==== Record extracts

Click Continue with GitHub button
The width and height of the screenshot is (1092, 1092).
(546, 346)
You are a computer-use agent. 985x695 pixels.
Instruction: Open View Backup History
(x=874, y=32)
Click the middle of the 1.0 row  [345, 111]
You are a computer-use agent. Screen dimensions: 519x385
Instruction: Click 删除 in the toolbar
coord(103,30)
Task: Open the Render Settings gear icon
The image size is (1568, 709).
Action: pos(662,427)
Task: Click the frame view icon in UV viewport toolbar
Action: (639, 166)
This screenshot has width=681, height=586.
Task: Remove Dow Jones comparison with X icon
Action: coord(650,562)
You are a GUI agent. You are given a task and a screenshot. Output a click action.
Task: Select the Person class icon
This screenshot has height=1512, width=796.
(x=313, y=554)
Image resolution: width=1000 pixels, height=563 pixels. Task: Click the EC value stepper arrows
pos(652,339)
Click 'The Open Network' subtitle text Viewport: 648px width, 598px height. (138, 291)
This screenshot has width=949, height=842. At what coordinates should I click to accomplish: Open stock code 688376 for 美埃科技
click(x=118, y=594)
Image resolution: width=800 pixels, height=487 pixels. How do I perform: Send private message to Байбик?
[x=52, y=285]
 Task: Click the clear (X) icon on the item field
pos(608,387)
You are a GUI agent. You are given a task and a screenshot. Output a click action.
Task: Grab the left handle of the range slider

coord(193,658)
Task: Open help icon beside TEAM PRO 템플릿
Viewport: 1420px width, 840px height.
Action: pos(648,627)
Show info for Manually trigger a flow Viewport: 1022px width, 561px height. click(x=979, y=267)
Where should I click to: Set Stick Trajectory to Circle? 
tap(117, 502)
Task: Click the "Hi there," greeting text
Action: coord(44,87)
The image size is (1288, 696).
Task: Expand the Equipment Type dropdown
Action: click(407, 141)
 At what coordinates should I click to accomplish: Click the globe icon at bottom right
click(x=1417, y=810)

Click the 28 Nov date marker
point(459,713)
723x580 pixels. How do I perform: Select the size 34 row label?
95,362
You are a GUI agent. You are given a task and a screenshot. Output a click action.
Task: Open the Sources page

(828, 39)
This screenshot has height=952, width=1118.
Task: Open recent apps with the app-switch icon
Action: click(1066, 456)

========

• **Work item**
Precisely reproduce all the entries shown above.

• **Solved problem**
Click Continue with GitHub button
The width and height of the screenshot is (1092, 1092).
(546, 346)
You are a computer-use agent. 985x695 pixels.
Instruction: Open View Backup History
(x=874, y=32)
Click the middle of the 1.0 row  [345, 111]
You are a computer-use agent. Screen dimensions: 519x385
Instruction: Click 删除 in the toolbar
coord(103,30)
Task: Open the Render Settings gear icon
The image size is (1568, 709).
Action: pos(662,427)
Task: Click the frame view icon in UV viewport toolbar
Action: (639, 166)
This screenshot has width=681, height=586.
Task: Remove Dow Jones comparison with X icon
Action: coord(650,562)
You are a GUI agent. You are given a task and a screenshot. Output a click action.
Task: Select the Person class icon
This screenshot has height=1512, width=796.
(x=313, y=554)
Image resolution: width=1000 pixels, height=563 pixels. Task: Click the EC value stepper arrows
pos(652,339)
Click 'The Open Network' subtitle text Viewport: 648px width, 598px height. (138, 291)
This screenshot has width=949, height=842. At what coordinates should I click to accomplish: Open stock code 688376 for 美埃科技
click(x=118, y=594)
Image resolution: width=800 pixels, height=487 pixels. How do I perform: Send private message to Байбик?
[x=52, y=285]
 Task: Click the clear (X) icon on the item field
pos(608,387)
You are a GUI agent. You are given a task and a screenshot. Output a click action.
Task: Grab the left handle of the range slider

coord(193,658)
Task: Open help icon beside TEAM PRO 템플릿
Viewport: 1420px width, 840px height.
Action: pos(648,627)
Show info for Manually trigger a flow Viewport: 1022px width, 561px height. click(x=979, y=267)
Where should I click to: Set Stick Trajectory to Circle? 
tap(117, 502)
Task: Click the "Hi there," greeting text
Action: coord(44,87)
The image size is (1288, 696).
Task: Expand the Equipment Type dropdown
Action: click(407, 141)
 At what coordinates should I click to accomplish: Click the globe icon at bottom right
click(x=1417, y=810)

Click the 28 Nov date marker
point(459,713)
723x580 pixels. How do I perform: Select the size 34 row label?
95,362
You are a GUI agent. You are given a task and a screenshot. Output a click action.
Task: Open the Sources page

(828, 39)
This screenshot has height=952, width=1118.
Task: Open recent apps with the app-switch icon
Action: click(1066, 456)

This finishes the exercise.